I am good at setting reading goals. Good at helping students set them, too.
But I never really thought about the importance of setting writing goals until I decided I wanted to write a book and struggled to get words on the page each day. (I still struggle.)
Even with this blog, my writing goals seem fuzzy. Sure, we have a 3TT posting schedule, and more often than not, I make my mostly self-imposed deadlines. But I haven’t really considered these deadlines writing goals.
Today I am wondering why not.
And I’m thinking that this is probably similar to how my students view the writing tasks I ask them to complete. They look at the calendar I provide. They consider the writing workshop dates, the revision workshop dates, the writing group dates. Maybe they pay attention to the learning goals I write on the board and review each day — all valuable parts of our writing class routines, but I doubt they actually set any goals. (Okay, maybe they set the goal to actually complete the assignment. Maybe.)
But I want them to set writing goals. I want to set writing goals for myself this year.
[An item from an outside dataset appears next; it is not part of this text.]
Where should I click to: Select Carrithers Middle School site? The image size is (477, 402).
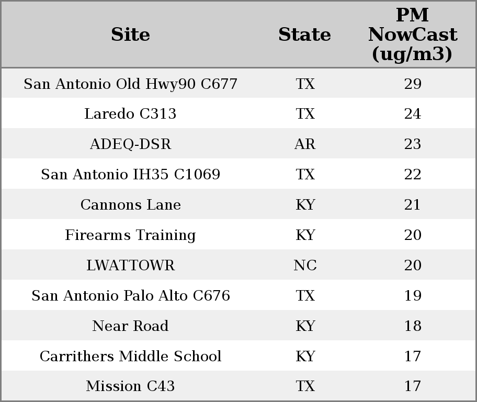(130, 356)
So today as we go back to school and get back into our routines, we will talk about writing goals, not just writing assignments. We will talk about the reasons we write and how practicing our craft can help us accomplish those reasons.
I think we’ll start with this poem: The Writer by Richard Wilbur. And then read “The Daily Routines of 12 Famous Writers” and maybe “9 Weird Habits That Famous Writers Formed to Write Better.”
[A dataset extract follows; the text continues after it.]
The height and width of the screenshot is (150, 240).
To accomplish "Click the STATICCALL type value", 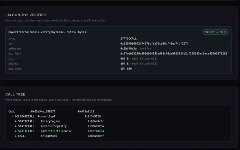I will (128, 39).
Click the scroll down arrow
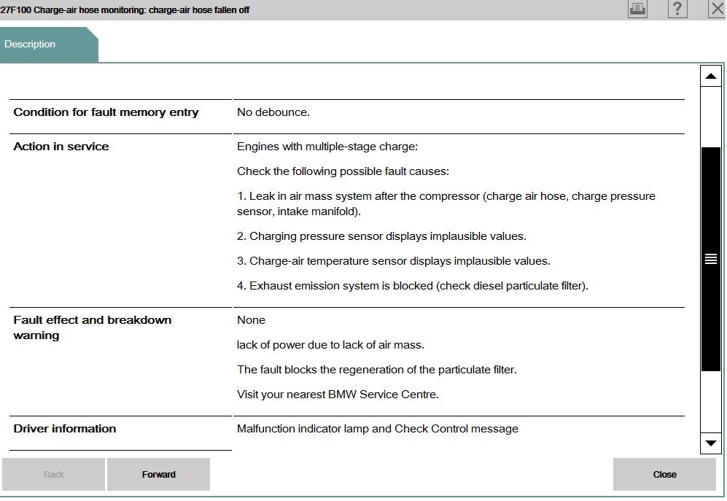 click(710, 443)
Then, maybe I’ll ask this question:
What’s the most important thing you think you’ll ever write? Why?
I don’t know where the conversation will go, but I am okay with that. I’ll let my students know how I feel about setting some personal writing goals. I’ll let them know how I think this may change, or challenge, my ability as a writer.
I’ll write my goals as they write theirs, and we’ll share.
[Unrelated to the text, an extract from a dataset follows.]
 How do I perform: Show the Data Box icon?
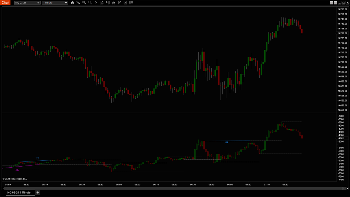pos(102,2)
If you need personal writing inspiration — or just want to find some excellent short mentors to use as you write with you students — read this: “Ten Texts That Will Get Teachers Writing.” And, of course, we share lots of writing inspiration on this blog.
I’d love to know your writing goals for the year. Please share them in the comments. (P.S. I hope one of them is to write a guest post here in 2017.)
Amy Rasmussen lives in north Texas and teaches AP English Language and English 3 to the Fighting Farmers at Lewisville High School. She adheres to the words of Emerson: “We aim above the mark to hit the mark,” and Jesus Christ: “Love one another.” Imagine a world if we all love more than we think we can. Follow Amy on Twitter @amyrass.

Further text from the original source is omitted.